**Task requirements**
Copy the full listing below word for word, keeping every line in its original order.

**Records shown**
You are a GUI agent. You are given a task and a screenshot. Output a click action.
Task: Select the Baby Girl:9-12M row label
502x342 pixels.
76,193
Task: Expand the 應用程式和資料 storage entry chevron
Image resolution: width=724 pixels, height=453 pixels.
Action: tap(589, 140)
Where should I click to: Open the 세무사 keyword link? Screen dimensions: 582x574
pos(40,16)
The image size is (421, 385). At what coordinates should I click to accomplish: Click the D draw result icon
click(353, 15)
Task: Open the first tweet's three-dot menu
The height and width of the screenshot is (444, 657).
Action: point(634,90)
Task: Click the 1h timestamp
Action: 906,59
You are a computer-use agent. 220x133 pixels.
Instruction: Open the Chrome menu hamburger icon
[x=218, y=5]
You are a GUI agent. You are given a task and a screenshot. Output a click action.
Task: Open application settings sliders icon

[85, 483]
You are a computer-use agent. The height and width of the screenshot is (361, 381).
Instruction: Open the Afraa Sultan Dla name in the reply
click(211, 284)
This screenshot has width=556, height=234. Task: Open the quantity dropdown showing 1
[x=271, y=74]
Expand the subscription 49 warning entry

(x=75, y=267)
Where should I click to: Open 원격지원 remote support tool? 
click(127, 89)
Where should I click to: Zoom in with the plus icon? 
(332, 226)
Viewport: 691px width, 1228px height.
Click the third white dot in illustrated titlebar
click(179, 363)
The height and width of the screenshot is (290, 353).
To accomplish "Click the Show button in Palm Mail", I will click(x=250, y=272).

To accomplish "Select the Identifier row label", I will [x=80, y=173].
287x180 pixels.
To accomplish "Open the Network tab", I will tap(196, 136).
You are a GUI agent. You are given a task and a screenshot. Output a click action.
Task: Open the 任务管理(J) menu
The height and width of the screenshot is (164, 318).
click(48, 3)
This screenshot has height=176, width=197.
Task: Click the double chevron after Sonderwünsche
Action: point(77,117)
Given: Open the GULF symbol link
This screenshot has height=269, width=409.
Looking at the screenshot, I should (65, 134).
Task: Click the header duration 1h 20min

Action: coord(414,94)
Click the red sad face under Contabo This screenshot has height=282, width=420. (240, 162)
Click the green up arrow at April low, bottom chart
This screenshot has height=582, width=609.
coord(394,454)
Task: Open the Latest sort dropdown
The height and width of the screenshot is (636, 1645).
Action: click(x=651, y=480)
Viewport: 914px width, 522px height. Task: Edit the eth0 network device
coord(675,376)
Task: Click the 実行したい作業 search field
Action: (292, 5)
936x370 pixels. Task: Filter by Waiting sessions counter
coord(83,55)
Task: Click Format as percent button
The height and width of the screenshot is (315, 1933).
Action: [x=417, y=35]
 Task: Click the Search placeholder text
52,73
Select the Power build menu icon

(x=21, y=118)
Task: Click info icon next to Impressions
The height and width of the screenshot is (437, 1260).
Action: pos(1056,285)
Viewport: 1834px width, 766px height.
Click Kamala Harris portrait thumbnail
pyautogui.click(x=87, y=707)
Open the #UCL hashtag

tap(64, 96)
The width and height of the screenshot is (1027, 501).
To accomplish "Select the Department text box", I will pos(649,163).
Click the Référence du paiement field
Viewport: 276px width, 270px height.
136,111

**Exercise solution**
You are a GUI agent. You are given a task and a screenshot. Output a click action.
Task: Select the Baby Girl:9-12M row label
502x342 pixels.
76,193
Task: Expand the 應用程式和資料 storage entry chevron
Image resolution: width=724 pixels, height=453 pixels.
Action: tap(589, 140)
Where should I click to: Open the 세무사 keyword link? Screen dimensions: 582x574
pos(40,16)
The image size is (421, 385). At what coordinates should I click to accomplish: Click the D draw result icon
click(353, 15)
Task: Open the first tweet's three-dot menu
The height and width of the screenshot is (444, 657).
Action: point(634,90)
Task: Click the 1h timestamp
Action: 906,59
You are a computer-use agent. 220x133 pixels.
Instruction: Open the Chrome menu hamburger icon
[x=218, y=5]
You are a GUI agent. You are given a task and a screenshot. Output a click action.
Task: Open application settings sliders icon

[85, 483]
You are a computer-use agent. The height and width of the screenshot is (361, 381).
Instruction: Open the Afraa Sultan Dla name in the reply
click(211, 284)
This screenshot has width=556, height=234. Task: Open the quantity dropdown showing 1
[x=271, y=74]
Expand the subscription 49 warning entry

(x=75, y=267)
Where should I click to: Open 원격지원 remote support tool? 
click(127, 89)
Where should I click to: Zoom in with the plus icon? 
(332, 226)
Viewport: 691px width, 1228px height.
Click the third white dot in illustrated titlebar
click(179, 363)
The height and width of the screenshot is (290, 353).
To accomplish "Click the Show button in Palm Mail", I will click(x=250, y=272).

To accomplish "Select the Identifier row label", I will [x=80, y=173].
287x180 pixels.
To accomplish "Open the Network tab", I will tap(196, 136).
You are a GUI agent. You are given a task and a screenshot. Output a click action.
Task: Open the 任务管理(J) menu
The height and width of the screenshot is (164, 318).
click(48, 3)
This screenshot has height=176, width=197.
Task: Click the double chevron after Sonderwünsche
Action: point(77,117)
Given: Open the GULF symbol link
This screenshot has height=269, width=409.
Looking at the screenshot, I should (65, 134).
Task: Click the header duration 1h 20min

Action: coord(414,94)
Click the red sad face under Contabo This screenshot has height=282, width=420. (240, 162)
Click the green up arrow at April low, bottom chart
This screenshot has height=582, width=609.
coord(394,454)
Task: Open the Latest sort dropdown
The height and width of the screenshot is (636, 1645).
Action: click(x=651, y=480)
Viewport: 914px width, 522px height. Task: Edit the eth0 network device
coord(675,376)
Task: Click the 実行したい作業 search field
Action: (292, 5)
936x370 pixels. Task: Filter by Waiting sessions counter
coord(83,55)
Task: Click Format as percent button
The height and width of the screenshot is (315, 1933).
Action: [x=417, y=35]
 Task: Click the Search placeholder text
52,73
Select the Power build menu icon

(x=21, y=118)
Task: Click info icon next to Impressions
The height and width of the screenshot is (437, 1260).
Action: pos(1056,285)
Viewport: 1834px width, 766px height.
Click Kamala Harris portrait thumbnail
pyautogui.click(x=87, y=707)
Open the #UCL hashtag

tap(64, 96)
The width and height of the screenshot is (1027, 501).
To accomplish "Select the Department text box", I will pos(649,163).
Click the Référence du paiement field
Viewport: 276px width, 270px height.
136,111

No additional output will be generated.